Cross-operator consistency and QoS API ecosystems
Developers will only build to QoS APIs if behavior is predictable across networks and borders. GSMA Open Gateway and CAMARA are critical to unify API semantics for QoS on demand, device status, location, and fraud prevention. Roaming requires consistent slice mapping and policy across operators. Neutral host and shared infrastructure models complicate, but also enable indoor and campus coverage with consistent SLAs. Net neutrality rules vary by market; application-aware prioritization must be framed transparently and compliantly.
Strategic 5G moves for 2025 planning
Prioritize Standalone coverage where enterprise demand is highest and deploy local UPFs in top industrial and metro zones to shorten round-trip paths. Productize a small catalog of differentiated services: enterprise slices with clear KPIs (latency, jitter, guaranteed uplink), event-based QoS packages, and FWA tiers with defined busy-hour performance. Expose capabilities via GSMA Open Gateway-compliant APIs in partnership with hyperscalers (AWS Wavelength, Azure Public MEC, Google Distributed Cloud) and integrators to reach B2B2X buyers. Invest in end-to-end assurance and converged charging so you can price, meter, and settle SLAs—domestically and with roaming partners. Work with device OEMs to certify slice and uplink features on mid-tier handsets and RedCap modules to expand the addressable base. For in-building and campuses, expand neutral host and private-hybrid offers to de-risk coverage while keeping SLAs consistent.
What to watch in 2025
Adoption will hinge on SA expansion, device readiness, and standardized exposure.
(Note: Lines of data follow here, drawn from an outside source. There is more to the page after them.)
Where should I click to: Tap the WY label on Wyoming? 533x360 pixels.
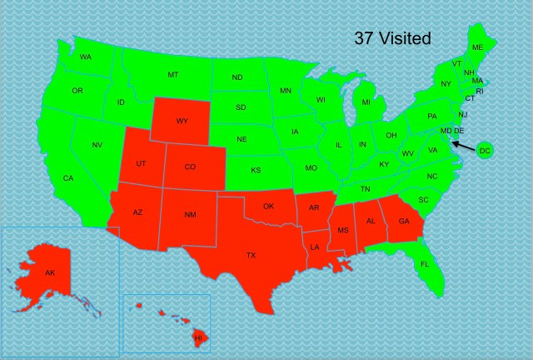click(x=182, y=121)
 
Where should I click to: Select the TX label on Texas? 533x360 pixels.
click(x=251, y=255)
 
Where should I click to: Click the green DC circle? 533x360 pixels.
click(x=485, y=150)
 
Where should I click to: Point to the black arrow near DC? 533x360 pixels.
click(x=465, y=146)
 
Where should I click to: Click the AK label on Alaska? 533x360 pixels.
click(x=50, y=272)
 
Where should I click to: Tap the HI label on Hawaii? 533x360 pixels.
click(x=198, y=338)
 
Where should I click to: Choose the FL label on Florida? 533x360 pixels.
click(x=425, y=264)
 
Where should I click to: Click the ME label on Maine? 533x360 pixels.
click(x=477, y=48)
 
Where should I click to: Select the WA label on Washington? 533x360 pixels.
click(x=86, y=58)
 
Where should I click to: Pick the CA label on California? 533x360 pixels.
click(x=68, y=178)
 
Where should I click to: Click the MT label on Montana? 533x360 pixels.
click(x=172, y=75)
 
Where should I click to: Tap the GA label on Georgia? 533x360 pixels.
click(x=404, y=221)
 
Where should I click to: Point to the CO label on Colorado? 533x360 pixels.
click(x=190, y=167)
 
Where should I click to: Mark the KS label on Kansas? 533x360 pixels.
click(x=257, y=170)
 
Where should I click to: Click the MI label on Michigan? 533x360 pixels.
click(x=366, y=102)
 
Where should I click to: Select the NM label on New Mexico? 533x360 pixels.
click(x=190, y=215)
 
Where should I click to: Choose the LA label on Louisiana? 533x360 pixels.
click(x=315, y=248)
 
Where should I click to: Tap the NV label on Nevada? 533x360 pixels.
click(x=97, y=145)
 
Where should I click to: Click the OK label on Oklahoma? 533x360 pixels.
click(x=268, y=206)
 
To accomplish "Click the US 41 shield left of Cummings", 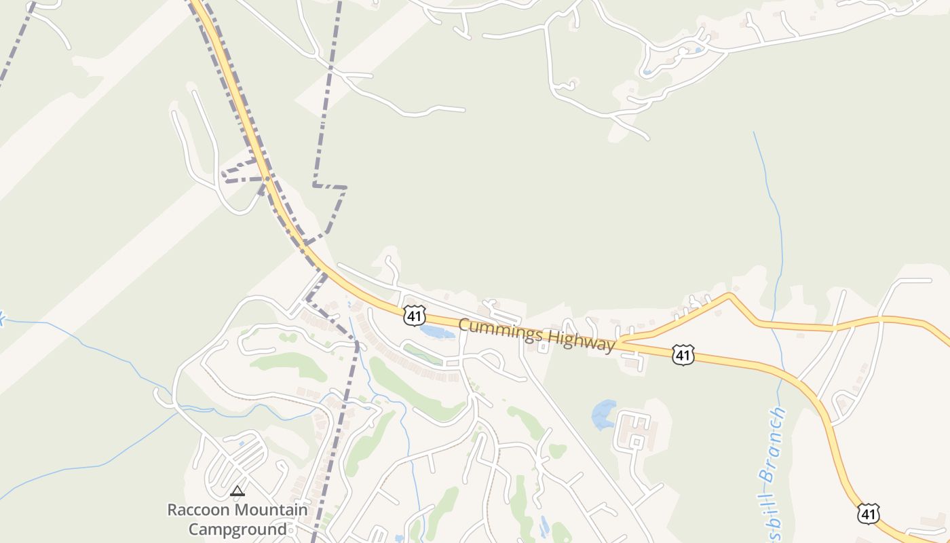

Commercial 5G-Advanced features to watch
Expect early Release 18 capabilities—uplink enhancements, positioning, advanced carrier aggregation—to appear in high-end devices and dense urban cells, improving the business case for prioritized uplink and XR trials. Follow operator timelines for SA expansion into mid-band layers; this is foundational for consistent differentiated offers.
Network slicing at scale and roaming
Watch for multi-operator slicing pilots that prove cross-border QoS and commercial settlement. Live broadcaster, venue, and smart factory references from European and Asia-Pacific carriers will signal readiness to scale.
GSMA Open Gateway API traction
Monitor how quickly operators move from sandbox to paid usage for QoS-on-demand and device status APIs, and how hyperscaler MEC marketplaces bundle these into enterprise solutions. Success stories from Vodafone, Telefónica, Deutsche Telekom, Singtel, Telstra, Verizon, AT&T, and NTT DOCOMO will shape buyer confidence.
RedCap device availability and IoT tiers
As RedCap modules and gateways proliferate, expect differentiated mid-tier IoT plans (latency-reliable vs. throughput-optimized) to open new B2B segments, especially in video sensors, wearables, and light industrial automation.
The bottom line: the industry finally has the network, standards, and ecosystem alignment to sell performance, not just bandwidth—operators that execute on SA, assurance, and APIs will be first to monetize differentiated connectivity at scale.